The trail starts out relatively flat then is continuous inclines and declines. It can be quite tiring to an out of shape hiker. I stop along the way to rest and enjoy beautiful views. I feel blessed that I am able to enjoy fall foliage and have cooler air to hike in. I am warm but not overheated; I love hiking in this type of weather.

At one point I stop to watch the wind blow colorful leaves down all around me. It is magical.

I notice a skunk-like smell. I think some people are smoking pot on the trail. It isn’t until later that evening that I discover it is the plant called Galax that grows along the trail.

Most of the trail is flat but there are some rocky parts. There is a fun section with some bare trees that look like they are out of a horror movie. I am sure they look eerie at night.

I am also enjoying the signs that tell me how far I have gone. It is helpful to know when I should stop and take a break along the way.

Fun trees

I finally get to an area of flat paths at the last part of the trail. Wooden planks are elevated side by side to make a wooded trail. I assume this area must get wet at times. My legs are about to give up but I am just happy it is cool and flat here. I think I am getting close to the end.

Finally the trail leads me to the lodge where I am spending the next two nights. I catch my breath then head up the stairs to check in. My room is ready but my linens are not yet ready. The accommodations are minimal but they do provide bedding, towel, and wash cloth to use during your stay.

My room is a bunk bed room. I have the room to myself and no single supplement is required!

One of the main buildings houses individual odorless composting toilet stalls. Instructions say to only drop compostable items in the toilets and keep the lid closed when they are not in use. They are interesting to use since you feel air flowing below you; I almost thought it might suck me in. It is weird but you get used to it.

Nearby the toilets is a separate women’s and men’s washroom with sinks and two shower stalls. I thought it would be busy with only two showers but I really only had to wait once for a little bit for my shower opportunity. The water was warm which is nice.

I arrive early enough for the tour of the grounds at 5 pm. We learn the history of the lodge and all the efforts they put into reducing their carbon footprint – composting worms, reduced use of electricity and use of solar panels. There is no WIFI on site and although I could get a cell phone signal at the inn, they discourage phone and computer use.

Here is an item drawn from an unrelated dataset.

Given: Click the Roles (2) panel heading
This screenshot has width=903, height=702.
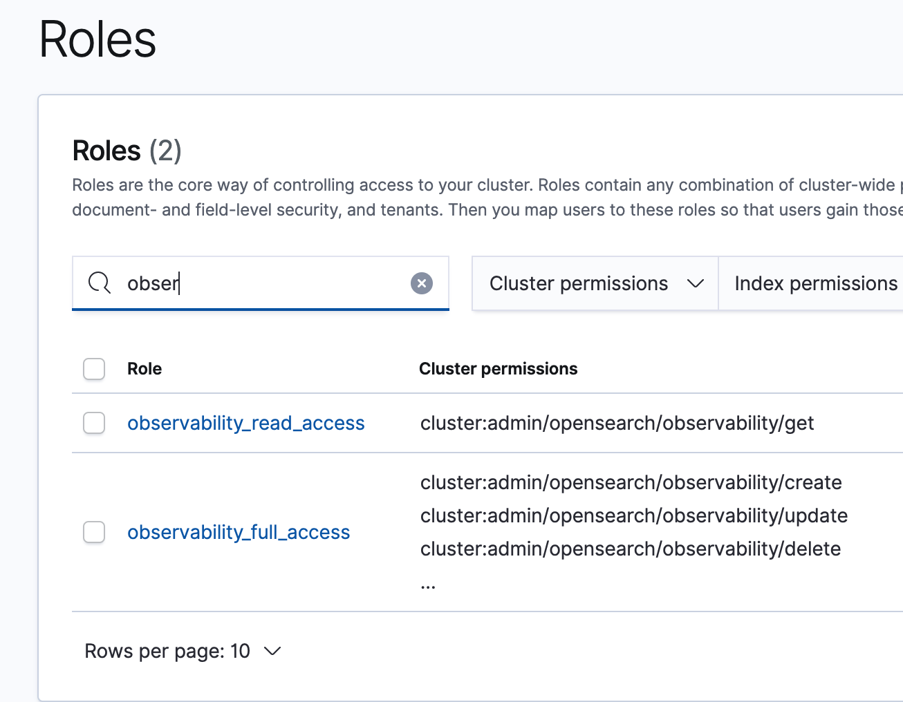Looking at the screenshot, I should click(127, 151).
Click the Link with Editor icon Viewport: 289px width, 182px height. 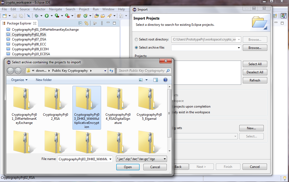[86, 23]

Recreation room. During normal times this is full of games and books. They removed them temporarily due to covid.

Nice porch to read and waste the evening away.

view from the lodge
View of the lodge

There is a outdoor sitting area with a nice view of the range in the distance. It is a great place to watch the sunrise in the morning. If they expect a good sunrise, staff members will beat a drum gently to alert lodgers who want to see the sunrise.

They are all about conservation so you are encouraged to use the same mug for beverages during your stay. They have coffee, tea, water and juice available at all times. Food is only served at breakfast and dinner. You can plan for separate paid bag lunch ahead of time if you want something to take along for a day hike. Meals are typically served family style but due to covid they currently sit parties with only people they traveled with. I like my alone time but I need things like forced group activities to get me out of my shell. I guess for this trip I’ll do lots of reflection.

The food is plentiful and tasty. They are big fans of no waste so we are encouraged strongly to take seconds and even thirds. They even reuse some of the foods for the next day’s meals (i.e. extra ham is served at breakfast or as part of a lunch sandwich). Lets just say I did not go hungry during my entire stay.

After dinner it is pretty much almost dark (fall time). I go straight back to my room to unwind for the evening. Time to get rested up for my long hike tomorrow. I am doing the hike up to Springer Mountain.